O achado soma-se a tantos outros que justificam a 13ª posição nacional ocupada pela UFC no Times Higher Education, um dos rankings internacionais mais prestigiados no mundo. Acontece que descobertas futuras, relevantes como a biomembrana, correm um sério risco de não se tornarem realidade. A pesquisa realizada na Federal do Ceará e em tantas outras universidades Brasil está sob ameaça com os anúncios de contingenciamento feitos pelo Governo Federal desde o início do ano.
Na última quarta-feira (11/09), o Ministério da Educação (MEC) comunicou o desbloqueio de 3.182 bolsas (para cursos com notas 5, 6 e 7) de um total de 11.811 que estavam bloqueadas. 8.692 permanecem contingenciadas. O congelamento mais recente, anunciado em dois de setembro, veio da Coordenação de Aperfeiçoamento de Pessoal do Nível Superior (Capes), ligada ao MEC. O órgão comunicou a paralisação de 5.613 bolsas que ficariam ociosas ainda neste mês.
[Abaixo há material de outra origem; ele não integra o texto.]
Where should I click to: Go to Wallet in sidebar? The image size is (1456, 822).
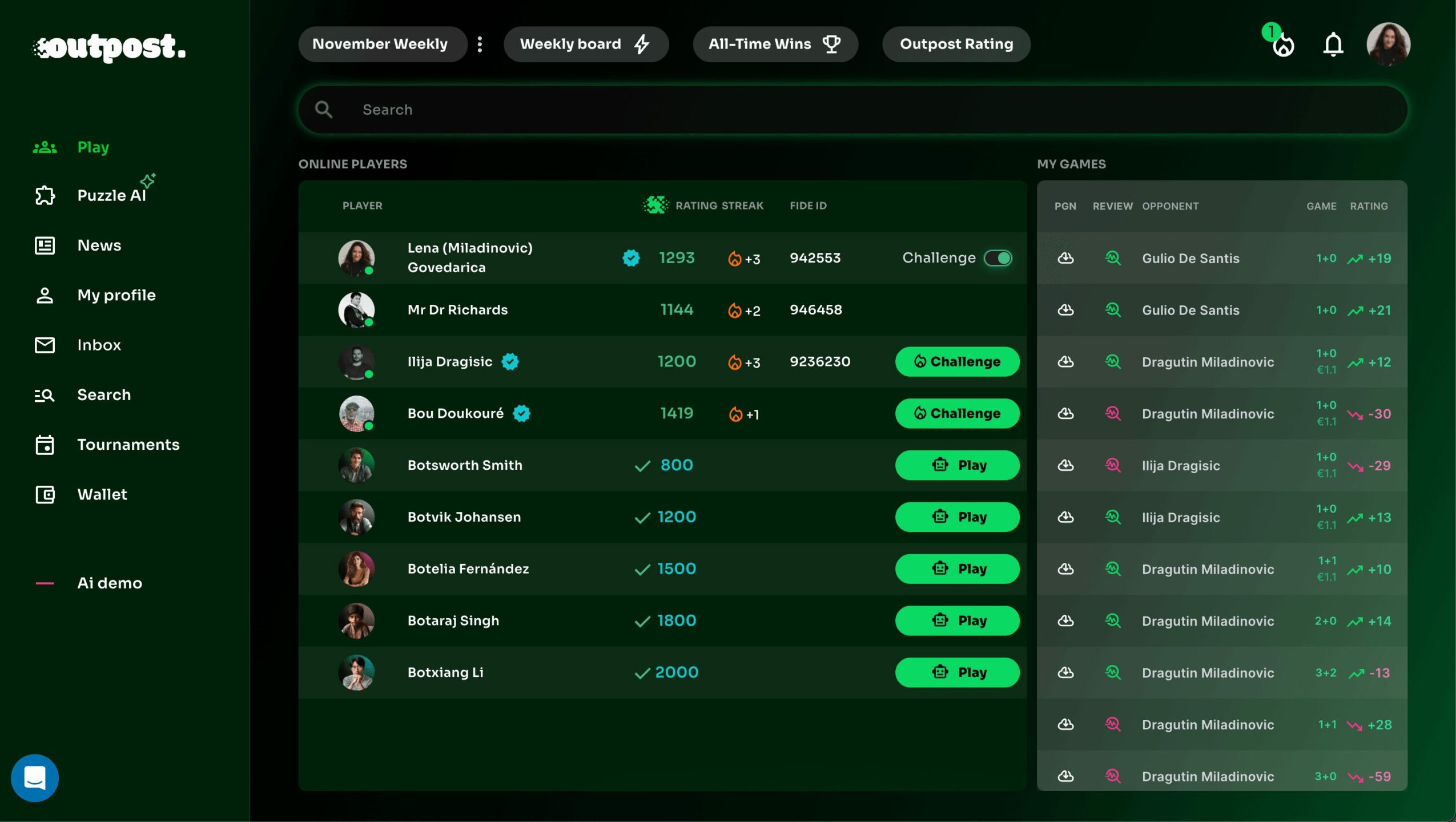[x=102, y=494]
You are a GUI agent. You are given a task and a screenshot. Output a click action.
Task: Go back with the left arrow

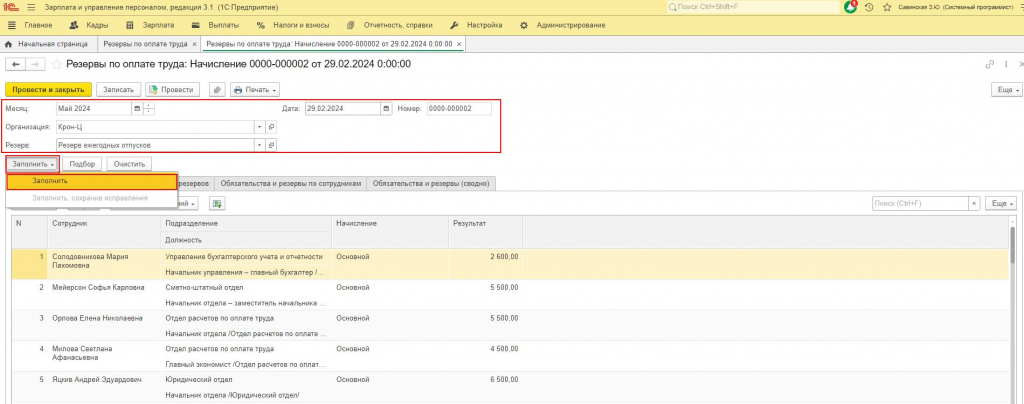15,65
A medida representa uma economia que pode chegar a R$ 544 milhões nos próximos quatro anos.
Já o Conselho Nacional de Desenvolvimento Científico e Tecnológico (CNPq), ligado ao Ministério da Ciência, Tecnologia, Inovações e Comunicações (MCTIC), precisou remanejar, no início do mês, R$ 82 milhões dentro do órgão para o pagamento de bolsas relativas ao mês vigente. Em julho, o órgão chegou a suspender edital para bolsas de pesquisas por falta de recursos.
Ainda que as bolsas em vigor não tenham sido afetadas, a continuidade de estudos como o da biomembrana permanece no limbo da incerteza. O auxílio financeiro do Estado para pesquisas assim é fundamental. "São estudantes que a família não tem condição de prover", esclarece Nylane Nunes, professora do Departamento de Fisiologia e Farmacologia da UFC e coordenadora da pesquisa.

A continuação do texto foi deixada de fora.